Digging Up Giants
---11.19.1999---
I was able to find more information on some of the island’s old burial sites in another one of the books that Ellen loaned me, Observations of the Ancient and Present State of the Isles of Scilly by William Borlase. These “barrows” as they are called, are fairly large. A common myth held that ancient giants had been buried within them. Borlase, as part of his research, decided to see for himself. On Wednesday, the third of June, 1752, he and his men proceeded to pry a few open.
In the first we found no bones, nor urns, but some strong unctuous earth that smelt cadaverous...
They found nothing. But that wasn’t the end of it. That evening, and on through the night, was brought upon the islands one of the worst storms that anyone there had ever known. It wiped out all of the crops, bedraggled a number of animals, and erased many people’s chances of paying rents and feeding themselves for the season. A few pages on, Borlase has a conversation with the woman who runs the inn in which he is staying.
Then [she] asked me whether we had not been digging up the Giant’s graves the day before, and smiling with great good humor, as if she forgave our curiosity though she had suffered for it, asked, whether I did not think that we had disturbed the Giants; and said that many good people of the Islands were of the opinion that the Giants had been offended, and had really raised that storm.
Call me superstitious but I felt like Nature was watching me the other night. Perhaps She was watching then too and wasn’t happy. Or someone wasn’t.

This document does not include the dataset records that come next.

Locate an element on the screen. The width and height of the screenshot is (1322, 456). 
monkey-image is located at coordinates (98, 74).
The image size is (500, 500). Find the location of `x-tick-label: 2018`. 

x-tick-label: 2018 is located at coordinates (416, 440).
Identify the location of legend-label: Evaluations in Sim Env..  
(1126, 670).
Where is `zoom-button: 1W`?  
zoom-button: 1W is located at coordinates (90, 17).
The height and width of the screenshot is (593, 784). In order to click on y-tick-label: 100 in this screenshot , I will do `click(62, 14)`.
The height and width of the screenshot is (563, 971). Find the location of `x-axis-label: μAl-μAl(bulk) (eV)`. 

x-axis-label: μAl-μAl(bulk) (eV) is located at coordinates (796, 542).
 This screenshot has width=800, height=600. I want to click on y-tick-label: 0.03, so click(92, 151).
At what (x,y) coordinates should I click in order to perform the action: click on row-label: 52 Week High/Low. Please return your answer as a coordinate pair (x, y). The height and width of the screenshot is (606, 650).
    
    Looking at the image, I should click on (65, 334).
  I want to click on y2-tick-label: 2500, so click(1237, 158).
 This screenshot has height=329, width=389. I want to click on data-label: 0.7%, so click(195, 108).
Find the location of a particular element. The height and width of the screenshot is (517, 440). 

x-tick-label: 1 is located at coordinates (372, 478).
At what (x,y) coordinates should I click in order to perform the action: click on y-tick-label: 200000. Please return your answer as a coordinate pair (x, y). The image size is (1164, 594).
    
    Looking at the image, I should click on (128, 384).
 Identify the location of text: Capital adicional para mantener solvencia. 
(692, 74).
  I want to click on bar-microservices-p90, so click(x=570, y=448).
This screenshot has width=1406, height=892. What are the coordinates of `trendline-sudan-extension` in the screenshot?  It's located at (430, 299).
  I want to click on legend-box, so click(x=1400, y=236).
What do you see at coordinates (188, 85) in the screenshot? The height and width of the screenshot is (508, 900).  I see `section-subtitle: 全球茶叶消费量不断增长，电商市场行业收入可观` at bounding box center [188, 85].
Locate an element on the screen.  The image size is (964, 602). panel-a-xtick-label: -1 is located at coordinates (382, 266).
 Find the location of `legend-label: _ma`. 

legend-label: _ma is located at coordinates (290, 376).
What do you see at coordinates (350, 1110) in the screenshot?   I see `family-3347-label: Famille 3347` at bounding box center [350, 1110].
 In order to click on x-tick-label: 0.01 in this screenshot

I thought about it the other day as well. What if kings were still buried there? I am of the mind—and this is a recent shift—that once a people decide to inter one of their own into the land (which is a living body in its own right), they are performing a sacred union. The people that live here now, like the ones that lived here then, inherit the land fused with its ancient remains. Trying to excavate a sacred piece, cannot be done, it seems, without causing another death: a death of place.